Distributed computing has lots of components and services with components far apart. This contrasts with a monolith with all parts in one location. As a result of the distributed nature of modern applications, latency can add up. So we have both network latency and application latency. The network latency is several orders of magnitude more significant.
As a result, you need to minimize the number of Round Trip Times and reduce any unneeded communication to an absolute minimum. When communication is required across the network, it’s better to gather as much data together to get bigger packets that are more efficient to transfer. Also, consider using different types of buffers, both small and large, which will have varying effects on the dropped packet test.

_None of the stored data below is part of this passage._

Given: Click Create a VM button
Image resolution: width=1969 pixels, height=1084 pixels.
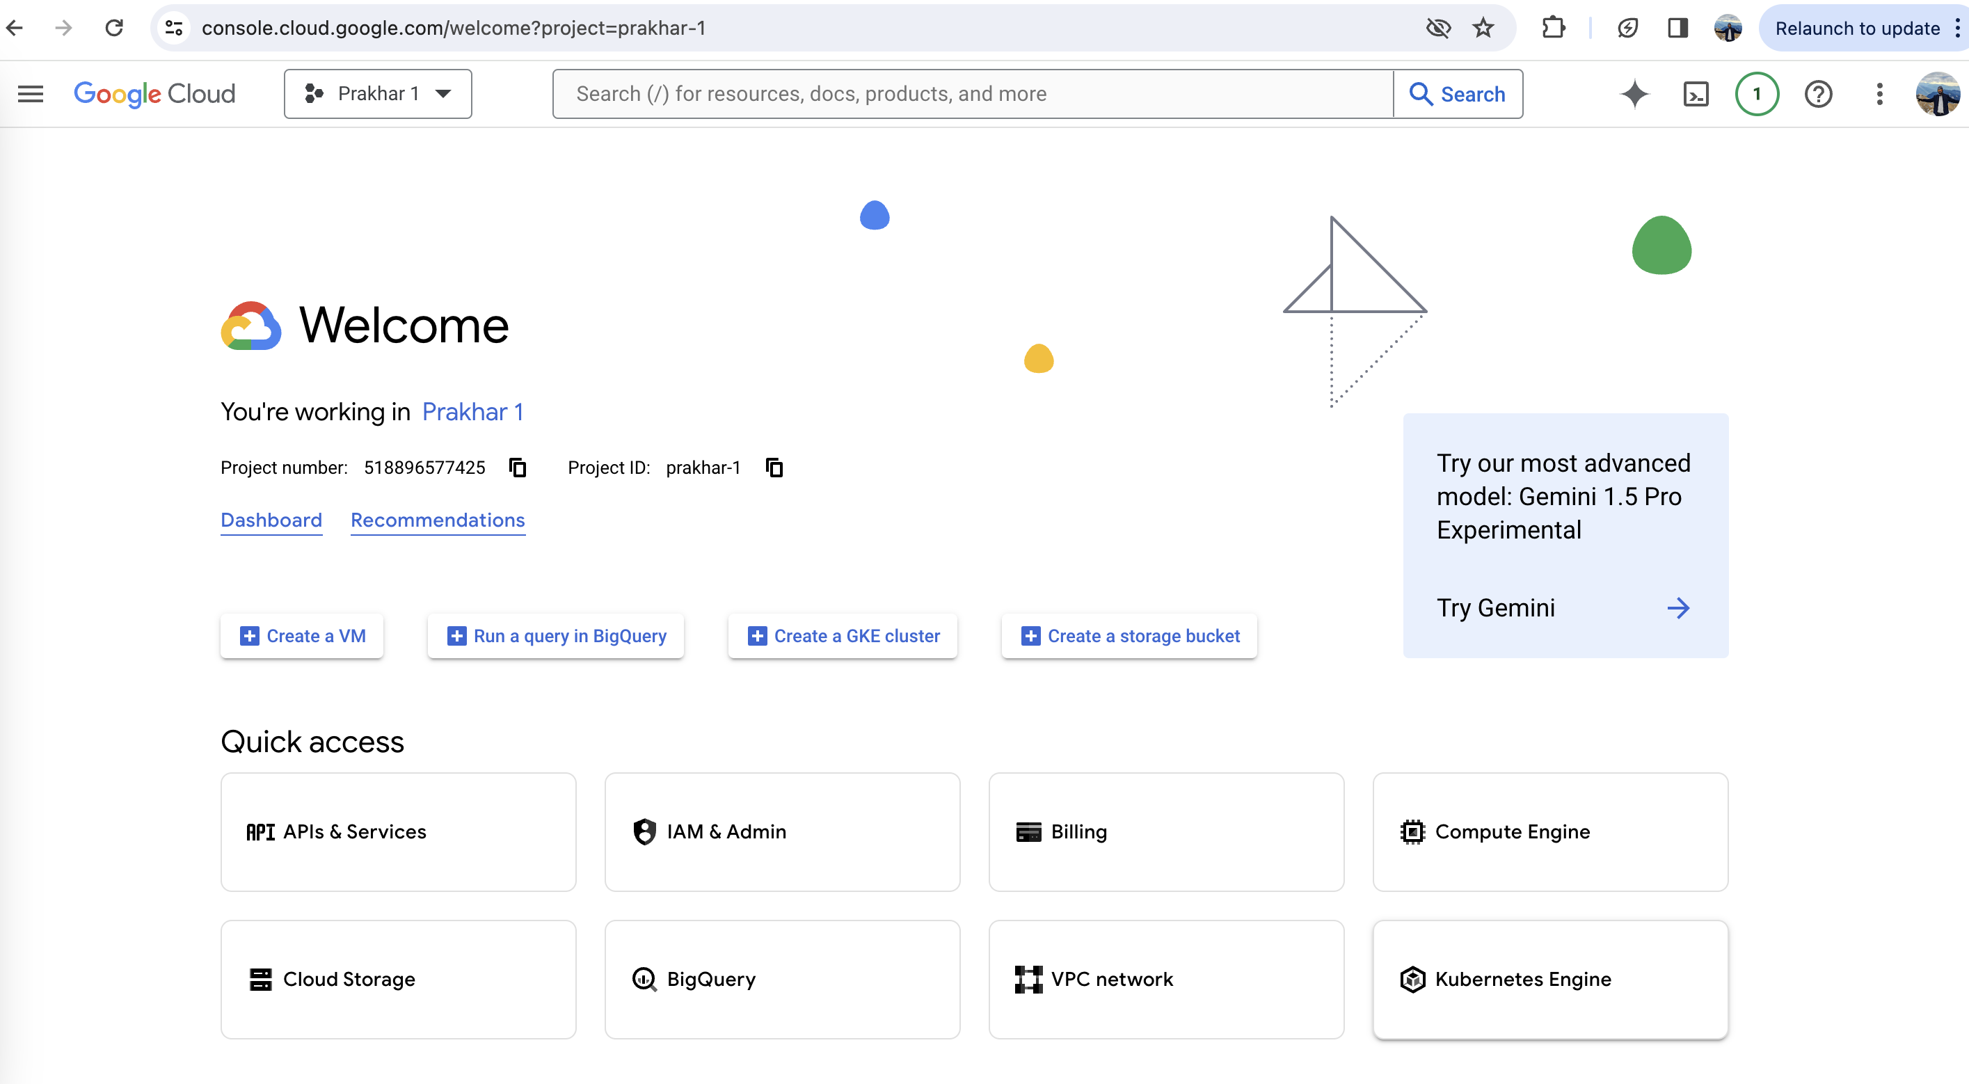Looking at the screenshot, I should coord(303,635).
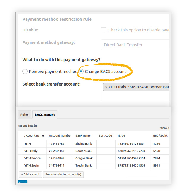Select the Remove payment method radio
The image size is (178, 193).
tap(25, 72)

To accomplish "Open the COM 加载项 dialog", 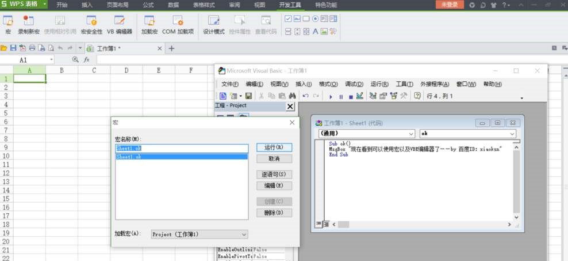I will point(178,24).
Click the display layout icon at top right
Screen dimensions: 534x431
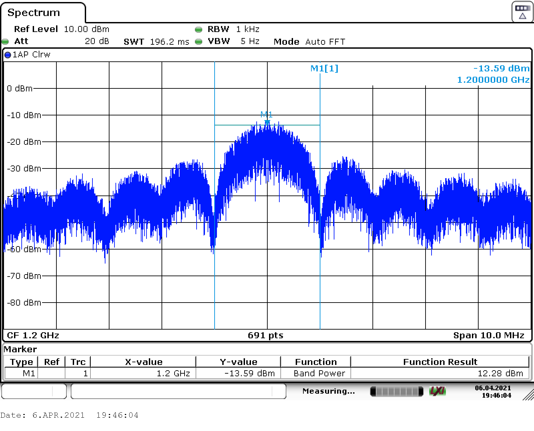(522, 12)
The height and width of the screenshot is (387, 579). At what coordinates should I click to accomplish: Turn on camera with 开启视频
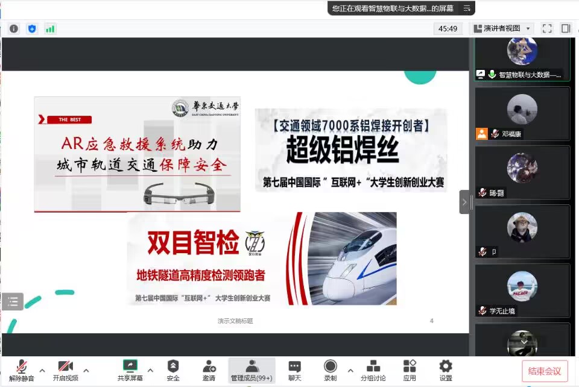tap(65, 367)
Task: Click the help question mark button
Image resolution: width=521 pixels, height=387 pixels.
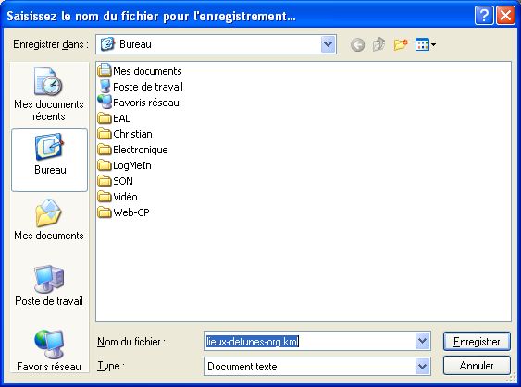Action: (x=483, y=16)
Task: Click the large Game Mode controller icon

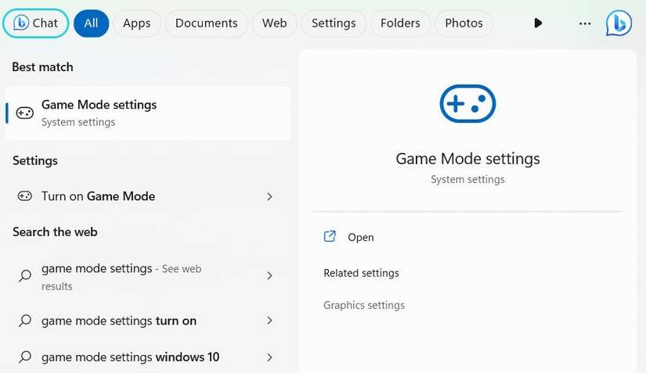Action: coord(467,104)
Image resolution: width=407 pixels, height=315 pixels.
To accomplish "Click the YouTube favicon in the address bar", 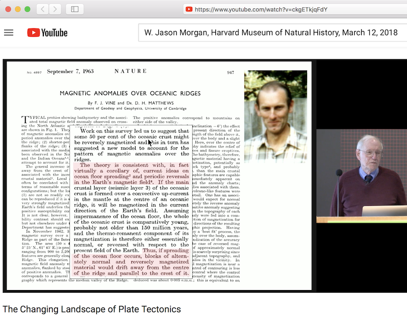I will tap(190, 8).
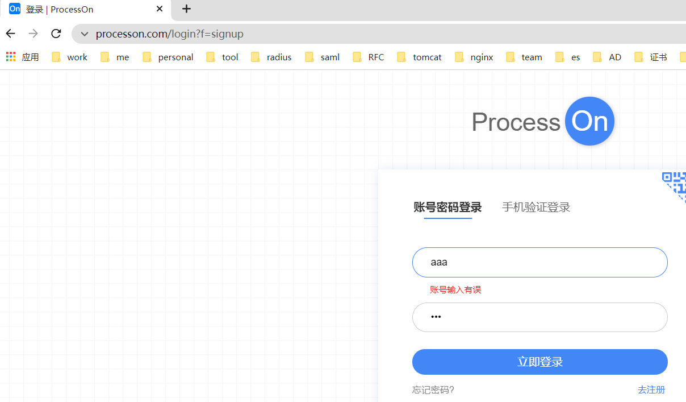Screen dimensions: 686x402
Task: Click the browser back arrow
Action: pyautogui.click(x=11, y=34)
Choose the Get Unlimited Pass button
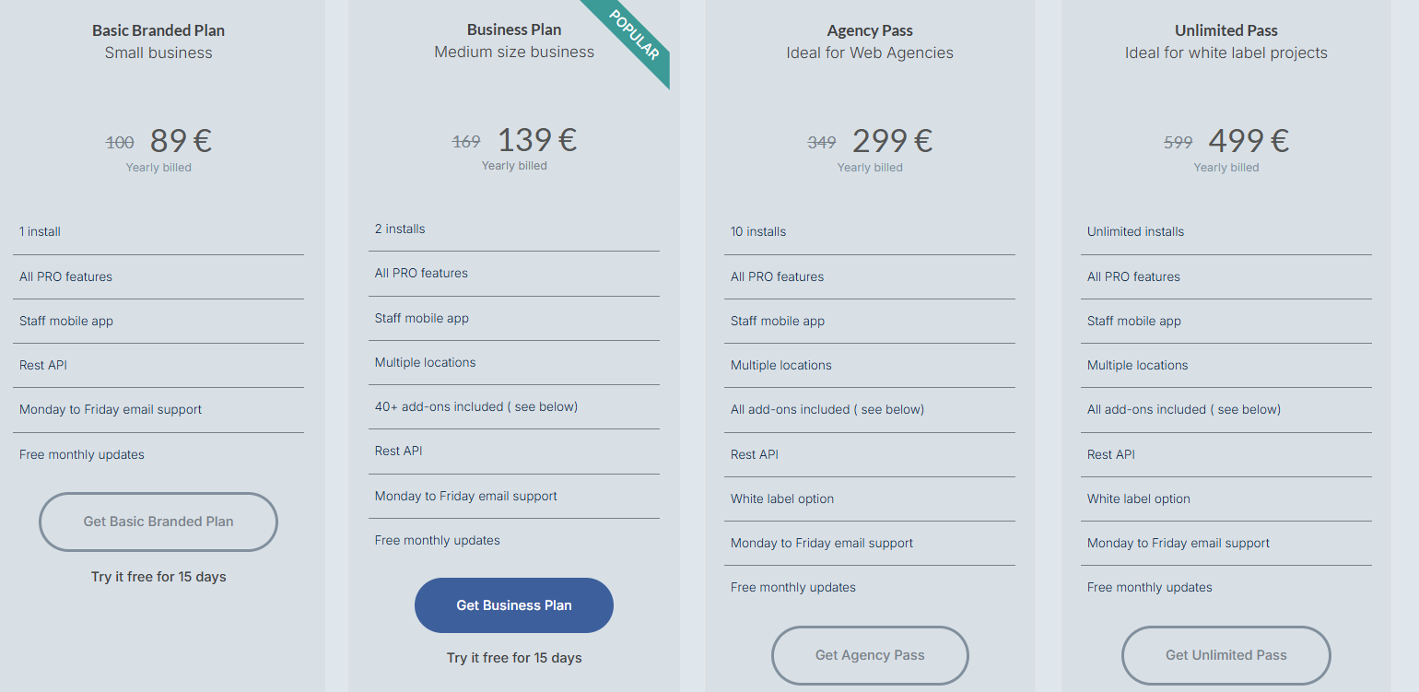This screenshot has width=1419, height=692. coord(1226,655)
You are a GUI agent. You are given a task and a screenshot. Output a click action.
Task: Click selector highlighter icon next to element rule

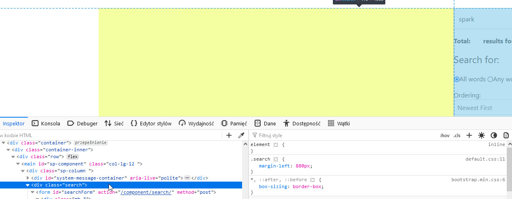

With the monolith, the application is simply running in a single process, and it is relatively easy to debug. Many traditional tooling and code instrumentation technologies have been built, assuming you have the idea of a single process. The core challenge is that trying to debug microservices applications is challenging. So much of the tooling we have today has been built for traditional monolithic applications. So there are new monitoring tools for these new applications, but there is a steep learning curve and a high barrier to entry.
A new approach: Network baselining and Baseline engineering
For this, you need to understand practices like Chaos Engineering along with service level objectives (slos) and how they can improve the reliability of the overall system. Chaos Engineering is a baseline engineering practice that provides the ability to perform tests in a controlled way. Essentially, we intentionally break things to learn how to build more resilient systems.
So we are injecting faults in a controlled way to make the overall application more resilient by injecting various issues and faults. Implementing practices like Chaos Engineering will help you understand and manage unexpected failures and performance degradation. The purpose of Chaos Engineering is to build more robust and resilient systems.
A final note on baselines: Don’t forget them!!
Creating a good baseline is a critical factor. You need to understand how things work under normal circumstances. A baseline is a fixed point of reference used for comparison purposes. You need to know usually how long it takes to start the Application to the actual login and how long it takes to do the essential services before there are any issues or heavy load. Baselines are critical to monitoring.
It’s like security; if you can’t see what, you can’t protect. The same assumptions apply here. Go for a good baseline and if you can have this fully automated. Tests need to be carried out against the baseline on an ongoing basis. You need to test constantly to see how long it takes users to use your services. Without baseline data, estimating any changes or demonstrating progress is difficult.
Network baselining is a critical practice for maintaining optimal network performance and security. By establishing a baseline, administrators can proactively monitor, analyze, and optimize their networks. This approach enables them to identify and address performance issues promptly, enhance security measures, and plan for future capacity requirements. By investing time and effort in network baselining, organizations can ensure a reliable and efficient network infrastructure that supports their business objectives.